O Ghibli ainda terá importância em mais 40 anos?
O Studio Ghibli aos 40 anos é um paradoxo. Ele é atemporal e limitado pelo tempo, uma presença eterna no cânone global da animação e um produto de um conjunto muito específico de pessoas, ideais e condições culturais. O estúdio que começou com o sonho de dois diretores visionários e um produtor experiente agora enfrenta um futuro sem suas figuras fundadoras. O brilho de O Menino e a Garça só prova o quão profundamente a visão de Miyazaki está incorporada em cada quadro da identidade do estúdio.
Apesar disso, o futuro não precisa ser sombrio. A influência do Ghibli já é evidente na próxima geração de animadores, tanto no Japão quanto no exterior. Séries como Made in Abyss, Wolfwalkers e A Menina do Outro Lado devem uma dívida visível ao estilo e à filosofia narrativa do Ghibli. Se o Ghibli abraçar esse papel como mentor ou incubadora de novos talentos, em vez de apenas um museu de glórias passadas, ele poderá continuar a moldar a forma de arte por décadas.

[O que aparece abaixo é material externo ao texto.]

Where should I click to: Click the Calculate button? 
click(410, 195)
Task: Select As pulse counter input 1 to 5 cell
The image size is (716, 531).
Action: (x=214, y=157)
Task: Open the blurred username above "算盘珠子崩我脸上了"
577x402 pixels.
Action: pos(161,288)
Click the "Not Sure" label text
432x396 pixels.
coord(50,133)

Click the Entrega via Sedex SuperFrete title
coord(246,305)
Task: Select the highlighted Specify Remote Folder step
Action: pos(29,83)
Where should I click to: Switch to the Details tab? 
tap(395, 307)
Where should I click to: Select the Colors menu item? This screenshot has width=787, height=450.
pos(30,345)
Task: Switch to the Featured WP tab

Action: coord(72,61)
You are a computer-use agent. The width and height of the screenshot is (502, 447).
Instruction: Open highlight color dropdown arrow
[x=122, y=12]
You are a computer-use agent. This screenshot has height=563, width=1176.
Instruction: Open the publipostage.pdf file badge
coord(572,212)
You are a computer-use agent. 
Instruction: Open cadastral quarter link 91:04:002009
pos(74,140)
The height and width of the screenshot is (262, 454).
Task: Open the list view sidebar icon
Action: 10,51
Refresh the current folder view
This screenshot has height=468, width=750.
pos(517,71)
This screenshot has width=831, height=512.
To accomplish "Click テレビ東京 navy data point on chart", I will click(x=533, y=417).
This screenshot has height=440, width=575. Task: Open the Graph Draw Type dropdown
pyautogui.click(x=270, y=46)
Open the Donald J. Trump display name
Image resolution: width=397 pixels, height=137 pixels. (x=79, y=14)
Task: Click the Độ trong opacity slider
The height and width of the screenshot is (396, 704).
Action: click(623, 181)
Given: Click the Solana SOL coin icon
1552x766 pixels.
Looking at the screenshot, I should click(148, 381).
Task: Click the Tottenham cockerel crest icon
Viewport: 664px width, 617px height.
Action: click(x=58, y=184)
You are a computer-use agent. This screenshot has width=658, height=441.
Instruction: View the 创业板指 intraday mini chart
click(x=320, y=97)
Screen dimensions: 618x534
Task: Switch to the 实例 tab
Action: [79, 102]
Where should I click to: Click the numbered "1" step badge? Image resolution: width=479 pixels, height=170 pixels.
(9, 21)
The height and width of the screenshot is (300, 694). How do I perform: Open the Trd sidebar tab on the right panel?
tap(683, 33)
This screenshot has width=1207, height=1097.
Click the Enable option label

Em última análise, o futuro do Studio Ghibli pode não depender de encontrar outro Miyazaki, mas de confiar em novas vozes que levem adiante seu espírito de empatia, maravilha e resistência a respostas fáceis. Nunca foram apenas os personagens ou a animação que tornaram o Ghibli especial, foi a alma por trás de tudo. E se essa alma puder evoluir, mantendo-se fiel aos seus valores essenciais, as melhores histórias do Studio Ghibli ainda podem estar por vir.